Once a people make waivers, they cannot then retroactively revoke them. For instance, assume a policyowner breached a condition of the contract (such as payment of premiums) but the insurer notified the policyowner that it would allow the contract to continue for a specified period of time (say one month) after the grace period in spite of the breach. If the insured died during the extra allotted time, the insurer would be liable. It could not revoke its waiver. But if the insurer notified the policyowner within a reasonable time that with respect to future nonpayment’s, the grace period limitation on coverage would be strictly enforced, the former waiver would not protect the policyowner in the future.
Estoppel
Estoppel is a legal way of arriving at a fair and just result when one party (typically the insurer) has through words or conduct either directly or through its agent mislead the policyowner or beneficiary into an action or inaction that results in that party’s loss. The key elements of estoppel are therefore that the policyholder or beneficiary suffers a detriment by acting to his prejudice in reliance upon a belief engendered by the insurer through its agent’s words or actions. Words and actions of the insurer must have lead the policyowner to act (or not act) so that the policyowner was harmed, the policyowner must not know the true facts, and because of a good faith belief in the insurer’s (or insurer’s agent’s) words or actions acted (or failed to act).
For instance, if an insurance agent (the insurer’s agent) tells an applicant that:
“You can ignore that one time you fainted. The insurance company is only concerned with a long history of fainting or blackouts.”

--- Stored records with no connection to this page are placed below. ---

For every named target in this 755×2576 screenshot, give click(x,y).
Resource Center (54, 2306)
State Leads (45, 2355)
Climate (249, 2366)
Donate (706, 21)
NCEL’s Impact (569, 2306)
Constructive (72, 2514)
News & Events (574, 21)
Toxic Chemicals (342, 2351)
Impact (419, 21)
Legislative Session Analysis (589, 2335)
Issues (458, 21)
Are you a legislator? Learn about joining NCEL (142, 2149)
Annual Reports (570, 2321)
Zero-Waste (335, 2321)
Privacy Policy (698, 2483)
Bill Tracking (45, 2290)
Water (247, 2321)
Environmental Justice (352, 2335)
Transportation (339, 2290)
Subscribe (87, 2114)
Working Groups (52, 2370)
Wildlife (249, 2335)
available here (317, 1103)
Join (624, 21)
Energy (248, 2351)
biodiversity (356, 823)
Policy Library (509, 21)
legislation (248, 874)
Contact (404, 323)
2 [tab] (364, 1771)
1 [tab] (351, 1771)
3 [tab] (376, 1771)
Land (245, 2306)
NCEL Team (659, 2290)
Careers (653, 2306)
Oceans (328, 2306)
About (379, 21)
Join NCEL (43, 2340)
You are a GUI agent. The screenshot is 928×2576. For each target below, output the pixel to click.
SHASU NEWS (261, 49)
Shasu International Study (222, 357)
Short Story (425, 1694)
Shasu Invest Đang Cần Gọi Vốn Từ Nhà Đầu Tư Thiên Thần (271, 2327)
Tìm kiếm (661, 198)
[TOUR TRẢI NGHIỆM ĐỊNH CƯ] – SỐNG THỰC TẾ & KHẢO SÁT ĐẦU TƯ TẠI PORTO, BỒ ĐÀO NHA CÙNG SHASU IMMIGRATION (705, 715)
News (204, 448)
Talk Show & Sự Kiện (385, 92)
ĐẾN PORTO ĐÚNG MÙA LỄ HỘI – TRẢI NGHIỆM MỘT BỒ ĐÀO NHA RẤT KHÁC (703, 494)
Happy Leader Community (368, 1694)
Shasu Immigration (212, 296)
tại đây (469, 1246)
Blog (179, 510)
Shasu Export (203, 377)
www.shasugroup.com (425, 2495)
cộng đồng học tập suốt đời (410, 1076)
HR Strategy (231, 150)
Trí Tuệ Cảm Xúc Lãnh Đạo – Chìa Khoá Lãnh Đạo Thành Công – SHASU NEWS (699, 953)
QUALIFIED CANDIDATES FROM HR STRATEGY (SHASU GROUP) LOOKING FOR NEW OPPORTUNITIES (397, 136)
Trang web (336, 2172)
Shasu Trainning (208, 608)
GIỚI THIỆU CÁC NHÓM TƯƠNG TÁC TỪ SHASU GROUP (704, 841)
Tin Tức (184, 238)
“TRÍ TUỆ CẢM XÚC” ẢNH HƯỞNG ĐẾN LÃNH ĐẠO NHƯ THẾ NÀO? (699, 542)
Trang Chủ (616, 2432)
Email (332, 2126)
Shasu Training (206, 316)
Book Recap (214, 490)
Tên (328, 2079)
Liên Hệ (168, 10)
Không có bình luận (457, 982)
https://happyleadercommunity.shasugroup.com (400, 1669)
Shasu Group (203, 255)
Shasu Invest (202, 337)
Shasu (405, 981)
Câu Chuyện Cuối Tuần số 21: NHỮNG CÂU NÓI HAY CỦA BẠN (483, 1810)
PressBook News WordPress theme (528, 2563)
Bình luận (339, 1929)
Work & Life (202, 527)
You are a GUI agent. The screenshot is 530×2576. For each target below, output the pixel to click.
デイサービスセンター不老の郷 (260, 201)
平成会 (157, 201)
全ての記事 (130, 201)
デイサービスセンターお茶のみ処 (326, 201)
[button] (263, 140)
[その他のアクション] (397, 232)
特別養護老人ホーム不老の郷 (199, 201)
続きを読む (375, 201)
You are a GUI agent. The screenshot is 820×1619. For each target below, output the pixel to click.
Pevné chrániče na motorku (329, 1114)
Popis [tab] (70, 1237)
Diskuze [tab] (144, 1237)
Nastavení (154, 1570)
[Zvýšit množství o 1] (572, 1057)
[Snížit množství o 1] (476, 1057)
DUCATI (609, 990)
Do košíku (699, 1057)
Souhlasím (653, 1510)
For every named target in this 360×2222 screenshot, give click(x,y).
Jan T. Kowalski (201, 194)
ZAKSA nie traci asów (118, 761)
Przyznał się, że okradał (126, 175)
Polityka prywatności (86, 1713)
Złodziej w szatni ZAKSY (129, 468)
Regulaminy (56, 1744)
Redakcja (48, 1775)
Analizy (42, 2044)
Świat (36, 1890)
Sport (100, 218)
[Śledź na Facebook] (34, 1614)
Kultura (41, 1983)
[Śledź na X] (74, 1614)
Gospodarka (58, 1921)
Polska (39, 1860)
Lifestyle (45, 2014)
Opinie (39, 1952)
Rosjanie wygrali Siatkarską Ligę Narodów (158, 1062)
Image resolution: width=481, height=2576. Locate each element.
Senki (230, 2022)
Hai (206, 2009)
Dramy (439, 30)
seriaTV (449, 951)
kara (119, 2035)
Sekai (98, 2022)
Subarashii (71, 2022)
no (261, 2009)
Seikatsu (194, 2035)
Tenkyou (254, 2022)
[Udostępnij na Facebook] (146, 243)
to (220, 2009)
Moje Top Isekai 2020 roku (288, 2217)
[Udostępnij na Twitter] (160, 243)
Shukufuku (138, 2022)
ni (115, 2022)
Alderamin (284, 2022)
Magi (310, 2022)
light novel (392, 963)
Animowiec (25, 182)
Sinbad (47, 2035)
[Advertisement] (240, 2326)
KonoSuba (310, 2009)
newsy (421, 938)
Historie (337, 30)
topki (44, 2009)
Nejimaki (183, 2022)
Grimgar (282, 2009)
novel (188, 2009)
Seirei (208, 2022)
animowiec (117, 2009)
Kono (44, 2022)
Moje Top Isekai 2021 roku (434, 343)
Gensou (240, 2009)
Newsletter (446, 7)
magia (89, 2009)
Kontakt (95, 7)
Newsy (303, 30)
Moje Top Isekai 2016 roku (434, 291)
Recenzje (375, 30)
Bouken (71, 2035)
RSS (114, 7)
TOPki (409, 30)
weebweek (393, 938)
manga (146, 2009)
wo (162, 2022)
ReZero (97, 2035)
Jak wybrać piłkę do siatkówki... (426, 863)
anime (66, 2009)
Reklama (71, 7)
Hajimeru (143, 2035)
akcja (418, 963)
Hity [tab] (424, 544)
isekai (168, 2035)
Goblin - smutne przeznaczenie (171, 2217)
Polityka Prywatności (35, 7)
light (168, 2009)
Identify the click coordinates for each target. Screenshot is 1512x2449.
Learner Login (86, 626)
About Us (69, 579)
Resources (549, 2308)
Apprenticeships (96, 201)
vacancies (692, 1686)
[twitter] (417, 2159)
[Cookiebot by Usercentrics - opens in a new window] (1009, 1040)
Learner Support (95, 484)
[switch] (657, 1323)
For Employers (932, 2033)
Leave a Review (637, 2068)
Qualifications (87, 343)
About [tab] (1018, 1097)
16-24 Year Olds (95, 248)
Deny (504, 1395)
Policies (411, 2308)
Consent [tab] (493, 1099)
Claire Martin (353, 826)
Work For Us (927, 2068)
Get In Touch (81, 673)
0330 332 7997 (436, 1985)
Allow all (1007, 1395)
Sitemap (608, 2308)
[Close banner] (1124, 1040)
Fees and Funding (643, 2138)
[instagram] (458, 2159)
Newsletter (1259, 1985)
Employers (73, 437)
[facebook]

If the insurer denies the death claim on the grounds that the fainting was not admitted by the applicant, the policy beneficiary can ask the court to estop the insurer from using misrepresentations as grounds for denial. Even though there was in fact misrepresentation, the insurer, through its agent’s statement that one blackout does not count induced the applicant into taking action based on that misstatement and is therefore estopped (forbidden) from using the misstatement to deny liability (even if it can be proven that there was in fact a material misrepresentation).
There has been (and continues to be) confusion between the concepts of waiver and estoppel with some courts separating and distinguishing between the two while others treat them as essentially synonymous (and others seem to blend the two). What is important to the planner is (in the opinion of the authors) this: The law will generally try by whatever means necessary, and available, to balance the interests of the parties and the public. It will insist on a meeting of the responsibilities of the relationships between them by using one or the other doctrine to prevent the insurer from taking unfair advantage of the policyowner and his or her beneficiaries (and vice versa).